What is Affordability Index

Affordability index is a measure of a population's ability to afford to purchase a particular item, such as a house, indexed to the population's income. An affordability index uses the value of 100 to represent the position of someone earning a population's median income, with values above 100 indicating that an item is less likely to be affordable and values below 100 indicating that an item is more affordable.

BREAKING DOWN Affordability Index

An affordability index is most often associated with housing costs. Housing affordability indexes often compare the cost of purchasing a home in different lacations. Points above 100 indicate that a typical family will be less likely to qualify for a mortgage on a home in the area, while a value of 100 indicates that the typical family can just barely afford to live there.

Housing Affordability Indexes

Housing affordability is an important issue – especially in many urban areas of the West, where median housing prices outpace prices nationally. At the end of 2003, the nation recorded a surge in the pace of home price appreciation; fourth quarter 2003 home prices rose at their fastest pace since 1979, a factor that tends to reduce housing affordability. Still, two commonly used housing affordability indexes indicated that housing remained relatively affordable in 2003. 

The first is the composite Housing Affordability Index (HAI). This index is published monthly by the National Association of Realtors (NAR). It measures median household income relative to the income needed to purchase a median-priced house.

The other real estate affordability index is the California Housing Affordability Index. Published monthly by the California Association of Realtors (CAR), this index tracks the percentage of California and national households that can afford to purchase a median-priced house. 

Two key factors tend to offset the appreciation in housing prices nationally. First, home mortgage were near their lowest level in decades at the end of 2003, and low rates kept the cost of home ownership low. In addition, over most of the past decade, annual increases in median family incomes outpaced increases in home prices.

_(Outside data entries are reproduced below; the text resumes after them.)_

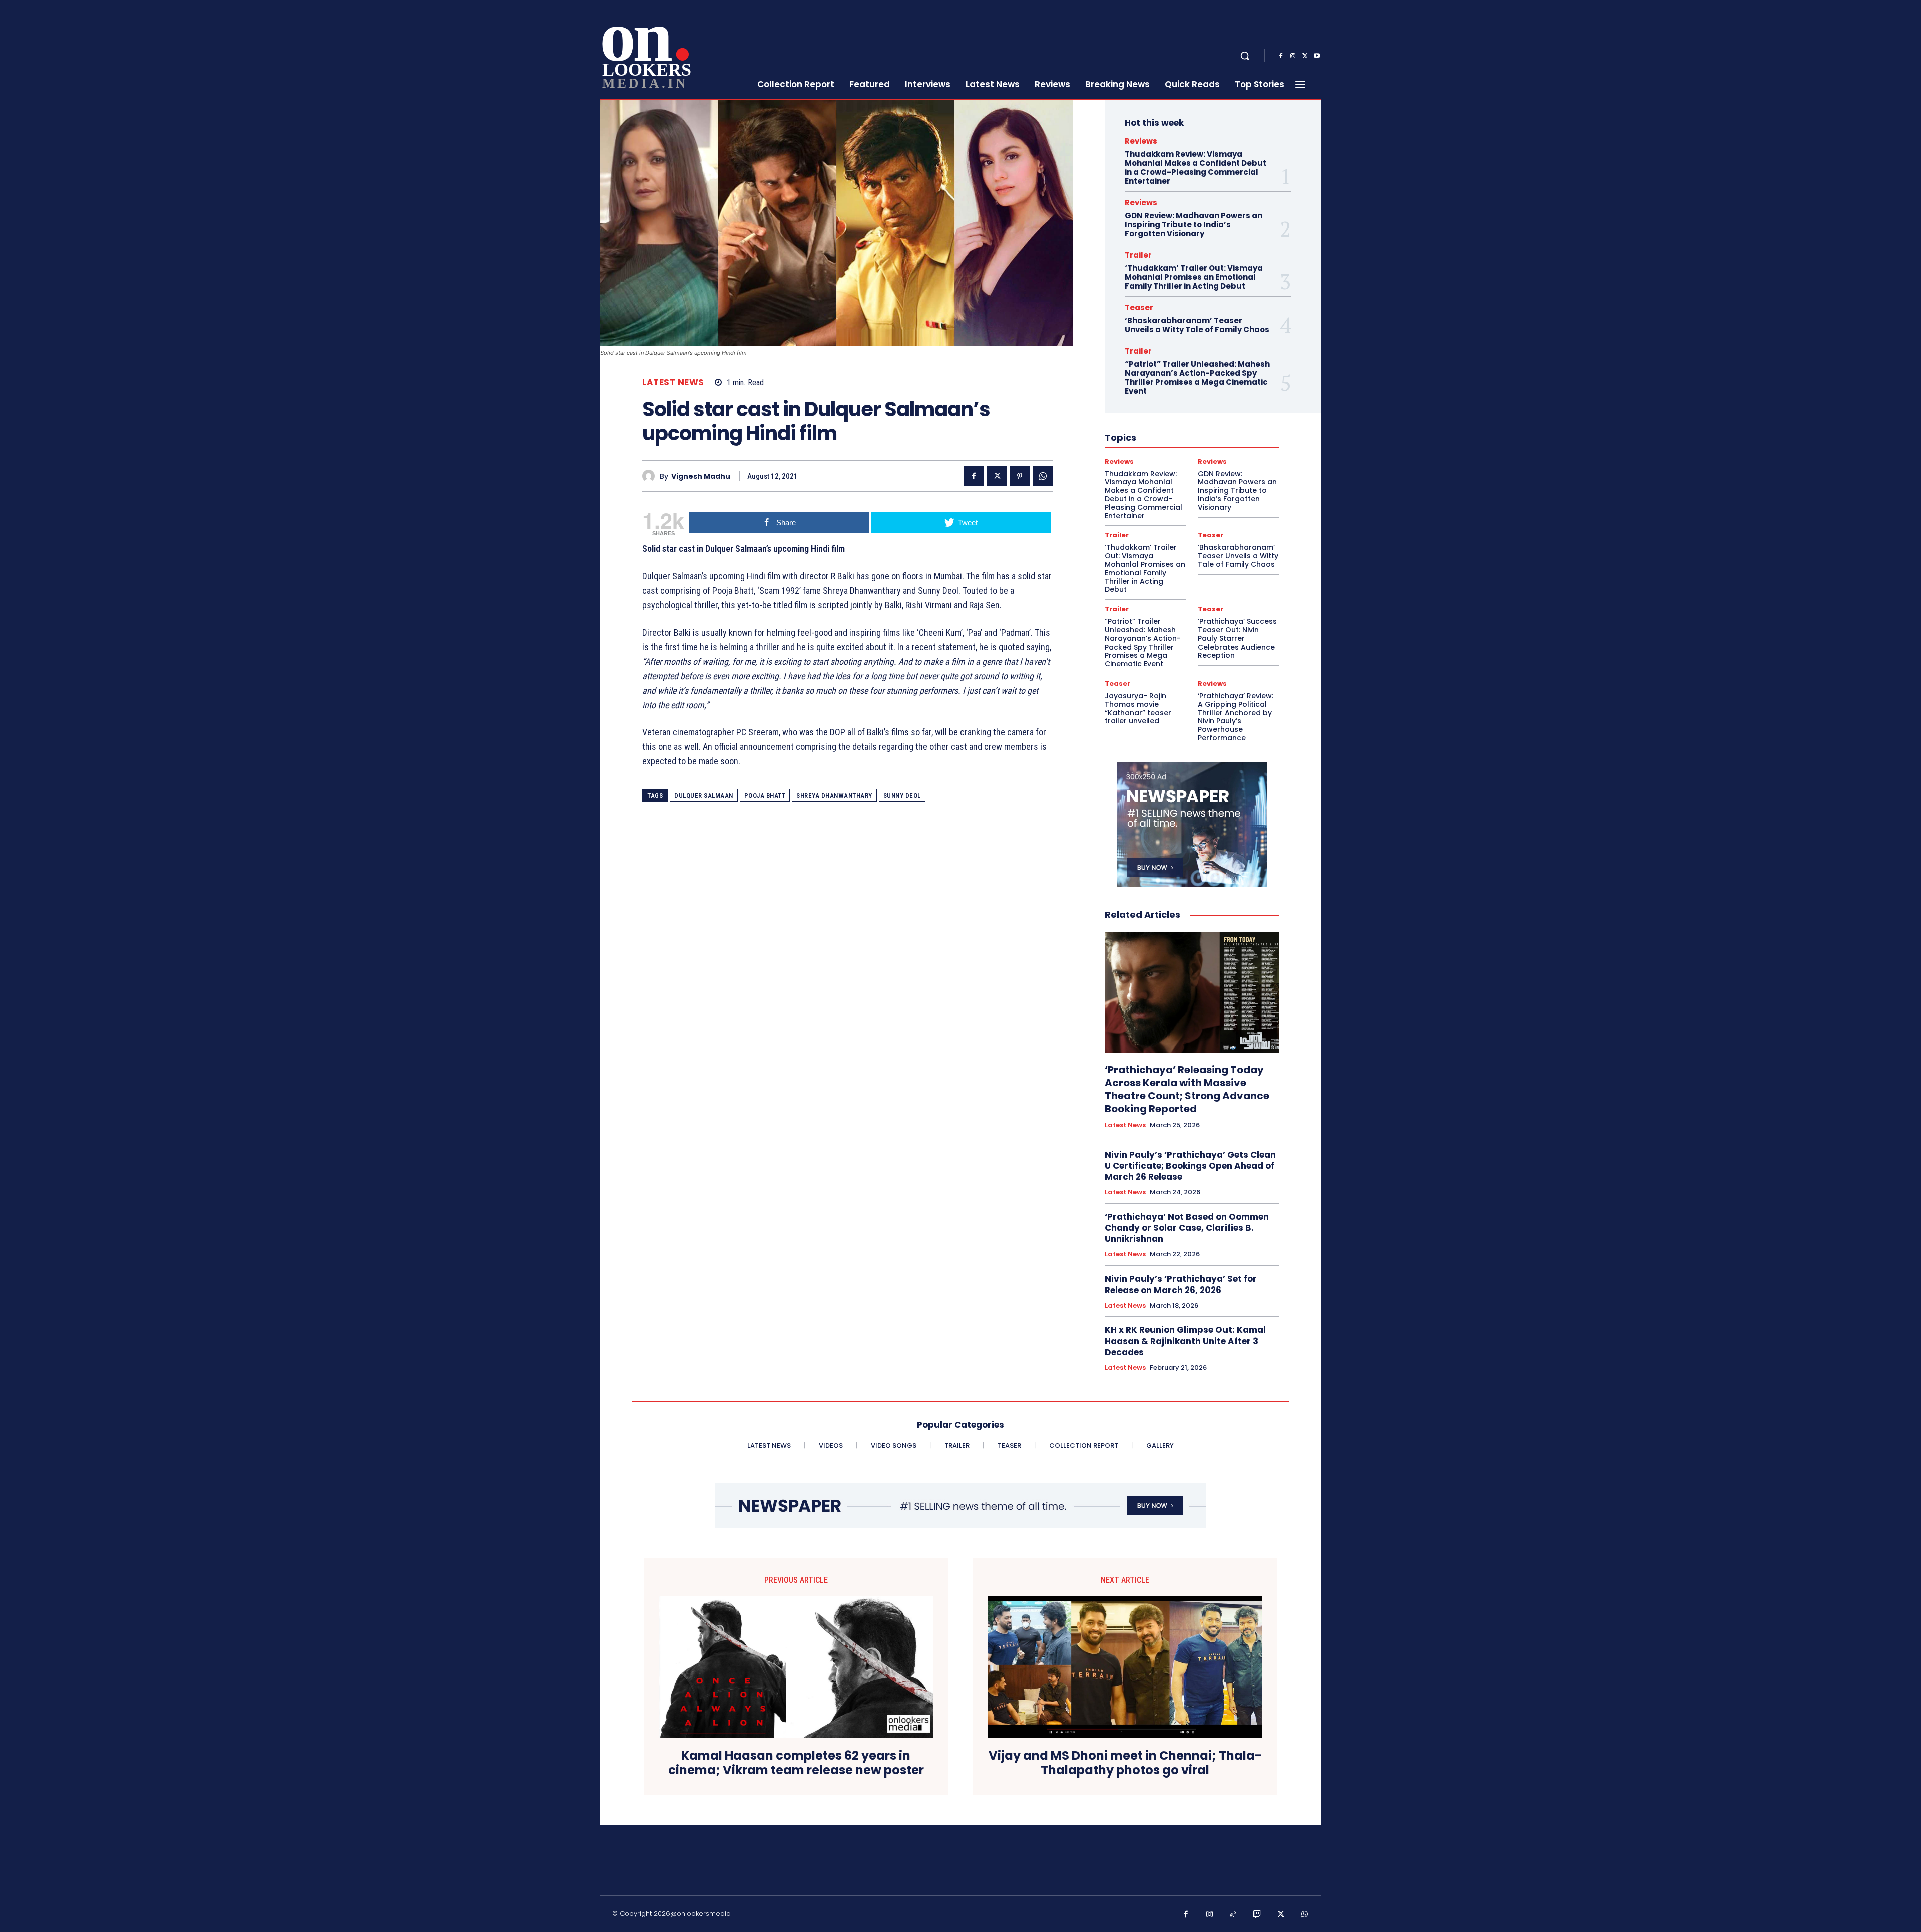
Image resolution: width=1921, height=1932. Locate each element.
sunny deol (902, 795)
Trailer (1138, 255)
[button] (1245, 56)
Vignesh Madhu (700, 476)
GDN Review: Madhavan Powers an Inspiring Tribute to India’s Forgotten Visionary (1193, 224)
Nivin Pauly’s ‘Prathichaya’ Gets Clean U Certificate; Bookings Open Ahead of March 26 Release (1190, 1166)
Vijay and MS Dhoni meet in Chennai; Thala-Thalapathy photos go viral (1125, 1763)
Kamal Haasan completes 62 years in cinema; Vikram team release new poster (796, 1763)
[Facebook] (1281, 56)
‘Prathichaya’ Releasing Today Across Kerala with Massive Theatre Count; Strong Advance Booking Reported (1187, 1089)
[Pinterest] (1020, 476)
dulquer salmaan (703, 795)
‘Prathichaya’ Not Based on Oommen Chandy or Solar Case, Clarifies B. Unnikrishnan (1187, 1228)
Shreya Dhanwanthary (834, 795)
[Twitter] (1305, 56)
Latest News (673, 382)
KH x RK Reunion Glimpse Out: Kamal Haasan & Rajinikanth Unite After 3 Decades (1185, 1341)
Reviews (1141, 141)
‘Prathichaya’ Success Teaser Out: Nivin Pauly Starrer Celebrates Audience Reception (1237, 638)
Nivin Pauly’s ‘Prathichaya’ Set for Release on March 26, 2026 (1181, 1284)
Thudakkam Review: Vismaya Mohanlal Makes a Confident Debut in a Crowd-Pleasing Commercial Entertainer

The HAI tracks whether housing is becoming more or less affordable for the typical household. The HAI incorporates changes in key variables affecting affordability: housing prices, interest rates, and income. The HAI index has a value of 100 when the median-income family has sufficient income to purchase a median-priced existing home. A higher index number indicates that more households can afford to purchase a home. In December 2003, the composite HAI for the nation was 137.2, indicating that the typical household had 137.2 percent of the income necessary to purchase the typical home.